AI test failure classification: real_bug vs test_bug

A hook-based testing tool that catches everything is useless if it cannot tell the agent what to do about what it caught. The bottleneck is not detection. It is triage. AI test failure classification is the layer that turns raw test failures into actionable labels (real_bug, test_bug, environment) so the agent knows whether to fix the code, fix the test, or escalate. This is what tailtest’s R12 rule does, and the systems-level argument for why it has to exist is the thing I want to lay out here.

I’m Pramod. I work on the rules engine, specifically the parts that have to make decisions under uncertainty. R12 is the rule I have spent the most time on, because it is the rule whose mistakes cost the most. A miscalled real_bug is annoying. A miscalled test_bug is dangerous: it tells the agent to silently rewrite the test, which can erase the signal that something real was broken.

Why three labels, not two

The instinct is to classify failures as bug or not-bug. This collapses too much. The actual question the agent needs answered is “what should I do next,” and that has three answers, not two.

real_bug means the test caught something wrong in the code under test. The right next action is to fix the code. The agent reads the failure, identifies the cause, edits the source, and the test passes again. This is the canonical happy path of automated testing.

test_bug means the test itself is wrong. The code under test is correct or has been correctly updated. The test has stale assertions, stale fixtures, a wrong mock, an assumption that no longer holds. The right next action is to fix the test, not the code. If the agent acts on a miscalled test_bug as if it were a real_bug, it rewrites correct code into incorrect code to make a stale test pass. This is one of the worst failure modes in AI-assisted development and it happens constantly in the wild without classification.
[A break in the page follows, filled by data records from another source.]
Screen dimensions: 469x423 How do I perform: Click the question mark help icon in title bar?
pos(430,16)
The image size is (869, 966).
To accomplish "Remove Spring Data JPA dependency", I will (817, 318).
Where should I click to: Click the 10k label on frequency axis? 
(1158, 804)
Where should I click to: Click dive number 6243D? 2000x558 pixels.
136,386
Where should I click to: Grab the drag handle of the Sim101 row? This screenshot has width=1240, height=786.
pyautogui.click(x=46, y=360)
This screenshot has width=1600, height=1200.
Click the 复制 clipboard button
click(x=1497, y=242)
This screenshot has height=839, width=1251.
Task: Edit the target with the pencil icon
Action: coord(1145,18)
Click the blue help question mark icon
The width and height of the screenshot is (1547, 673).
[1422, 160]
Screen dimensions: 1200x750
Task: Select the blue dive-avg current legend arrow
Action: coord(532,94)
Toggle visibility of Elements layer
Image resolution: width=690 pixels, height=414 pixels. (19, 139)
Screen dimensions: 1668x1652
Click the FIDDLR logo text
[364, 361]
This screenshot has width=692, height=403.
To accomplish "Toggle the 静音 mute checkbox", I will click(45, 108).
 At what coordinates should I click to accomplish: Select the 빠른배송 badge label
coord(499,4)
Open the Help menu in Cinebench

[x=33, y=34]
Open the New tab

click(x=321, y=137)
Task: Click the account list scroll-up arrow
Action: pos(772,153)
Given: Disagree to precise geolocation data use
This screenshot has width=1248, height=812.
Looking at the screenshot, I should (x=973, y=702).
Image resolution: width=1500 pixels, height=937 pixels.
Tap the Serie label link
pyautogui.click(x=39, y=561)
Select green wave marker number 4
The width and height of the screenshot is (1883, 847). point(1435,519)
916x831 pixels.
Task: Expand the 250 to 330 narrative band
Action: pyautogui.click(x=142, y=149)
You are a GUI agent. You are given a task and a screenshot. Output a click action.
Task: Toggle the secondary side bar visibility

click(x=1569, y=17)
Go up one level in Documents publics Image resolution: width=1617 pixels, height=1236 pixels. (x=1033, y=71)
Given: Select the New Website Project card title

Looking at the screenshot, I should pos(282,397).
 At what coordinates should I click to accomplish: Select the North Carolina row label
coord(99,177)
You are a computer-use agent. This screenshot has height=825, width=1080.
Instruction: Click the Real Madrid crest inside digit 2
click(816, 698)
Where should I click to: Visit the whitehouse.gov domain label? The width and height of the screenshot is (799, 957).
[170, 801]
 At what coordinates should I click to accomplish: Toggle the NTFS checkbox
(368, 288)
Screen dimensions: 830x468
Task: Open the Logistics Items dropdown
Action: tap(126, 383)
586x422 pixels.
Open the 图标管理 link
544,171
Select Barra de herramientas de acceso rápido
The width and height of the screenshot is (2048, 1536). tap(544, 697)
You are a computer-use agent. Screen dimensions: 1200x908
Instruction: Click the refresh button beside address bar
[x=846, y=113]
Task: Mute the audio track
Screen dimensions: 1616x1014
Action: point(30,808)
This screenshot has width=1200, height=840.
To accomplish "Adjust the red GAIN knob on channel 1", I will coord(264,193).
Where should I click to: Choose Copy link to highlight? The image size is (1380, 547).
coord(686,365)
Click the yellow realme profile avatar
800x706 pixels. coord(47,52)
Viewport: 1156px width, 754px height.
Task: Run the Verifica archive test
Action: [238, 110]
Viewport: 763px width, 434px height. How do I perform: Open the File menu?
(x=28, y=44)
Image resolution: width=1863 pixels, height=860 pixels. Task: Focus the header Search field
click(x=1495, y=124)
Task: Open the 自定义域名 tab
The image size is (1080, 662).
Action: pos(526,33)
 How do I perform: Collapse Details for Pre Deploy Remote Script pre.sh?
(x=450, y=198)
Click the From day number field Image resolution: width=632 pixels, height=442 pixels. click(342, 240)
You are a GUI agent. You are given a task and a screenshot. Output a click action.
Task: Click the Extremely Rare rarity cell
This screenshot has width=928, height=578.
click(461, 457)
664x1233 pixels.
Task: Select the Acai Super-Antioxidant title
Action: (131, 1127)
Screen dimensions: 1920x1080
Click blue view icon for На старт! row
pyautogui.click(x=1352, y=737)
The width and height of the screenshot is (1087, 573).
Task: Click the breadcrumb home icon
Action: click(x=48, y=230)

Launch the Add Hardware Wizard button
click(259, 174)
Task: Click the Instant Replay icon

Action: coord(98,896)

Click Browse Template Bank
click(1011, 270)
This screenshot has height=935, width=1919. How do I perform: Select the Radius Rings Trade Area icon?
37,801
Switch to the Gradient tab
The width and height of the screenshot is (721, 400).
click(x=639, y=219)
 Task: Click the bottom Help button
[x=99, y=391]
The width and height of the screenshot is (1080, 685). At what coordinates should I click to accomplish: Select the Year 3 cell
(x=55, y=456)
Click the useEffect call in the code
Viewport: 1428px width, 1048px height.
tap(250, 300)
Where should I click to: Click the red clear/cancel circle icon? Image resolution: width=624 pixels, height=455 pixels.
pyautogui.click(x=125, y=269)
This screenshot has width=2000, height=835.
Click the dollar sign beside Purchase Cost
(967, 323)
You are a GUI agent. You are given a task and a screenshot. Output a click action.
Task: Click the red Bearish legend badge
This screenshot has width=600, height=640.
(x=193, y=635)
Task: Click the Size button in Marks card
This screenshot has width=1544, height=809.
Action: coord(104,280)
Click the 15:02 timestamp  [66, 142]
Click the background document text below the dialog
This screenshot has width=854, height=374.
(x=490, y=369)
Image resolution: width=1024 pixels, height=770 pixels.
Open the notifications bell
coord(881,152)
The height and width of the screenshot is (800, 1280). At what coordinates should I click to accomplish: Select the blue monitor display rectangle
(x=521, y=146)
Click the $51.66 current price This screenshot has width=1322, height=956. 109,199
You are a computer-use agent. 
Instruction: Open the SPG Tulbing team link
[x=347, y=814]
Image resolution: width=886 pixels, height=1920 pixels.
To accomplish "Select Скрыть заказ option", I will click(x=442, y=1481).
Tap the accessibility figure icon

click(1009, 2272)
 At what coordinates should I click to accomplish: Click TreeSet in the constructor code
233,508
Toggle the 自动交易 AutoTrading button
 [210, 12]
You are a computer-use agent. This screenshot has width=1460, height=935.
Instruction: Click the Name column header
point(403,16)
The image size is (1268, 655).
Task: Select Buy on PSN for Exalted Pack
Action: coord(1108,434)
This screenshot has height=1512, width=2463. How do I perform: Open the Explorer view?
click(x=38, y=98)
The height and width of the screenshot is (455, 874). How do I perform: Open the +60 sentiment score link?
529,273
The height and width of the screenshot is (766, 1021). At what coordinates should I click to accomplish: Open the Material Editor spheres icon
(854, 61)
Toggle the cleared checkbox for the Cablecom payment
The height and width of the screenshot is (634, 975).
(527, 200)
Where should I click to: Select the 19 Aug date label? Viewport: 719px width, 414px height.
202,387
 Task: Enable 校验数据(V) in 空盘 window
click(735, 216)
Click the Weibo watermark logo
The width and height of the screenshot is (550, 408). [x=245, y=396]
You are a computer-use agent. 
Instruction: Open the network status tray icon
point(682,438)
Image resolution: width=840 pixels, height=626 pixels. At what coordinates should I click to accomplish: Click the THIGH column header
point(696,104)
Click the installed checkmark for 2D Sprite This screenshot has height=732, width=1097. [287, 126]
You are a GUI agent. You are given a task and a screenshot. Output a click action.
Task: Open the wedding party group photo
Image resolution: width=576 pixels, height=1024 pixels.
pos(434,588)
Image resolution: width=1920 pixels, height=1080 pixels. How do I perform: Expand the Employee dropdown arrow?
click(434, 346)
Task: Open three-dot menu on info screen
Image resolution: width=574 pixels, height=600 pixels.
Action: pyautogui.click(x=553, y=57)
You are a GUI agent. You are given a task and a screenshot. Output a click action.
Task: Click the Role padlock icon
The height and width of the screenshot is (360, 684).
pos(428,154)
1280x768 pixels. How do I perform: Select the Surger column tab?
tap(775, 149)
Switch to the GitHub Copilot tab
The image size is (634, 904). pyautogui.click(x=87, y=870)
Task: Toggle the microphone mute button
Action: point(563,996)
environment means neither the code nor the test is wrong. The runner could not find a database. The CI ran out of memory. A network call to a third-party service timed out. The right next action is to retry, or to flag the environment for the human, but not to touch the code or the test. Agents miscall these as bugs surprisingly often: they read the failure, see “no module named foo,” and helpfully add a pip install foo line to the source code, which is wrong.

Three labels because three distinct next actions. Collapsing to two loses the action distinction, which is the whole point.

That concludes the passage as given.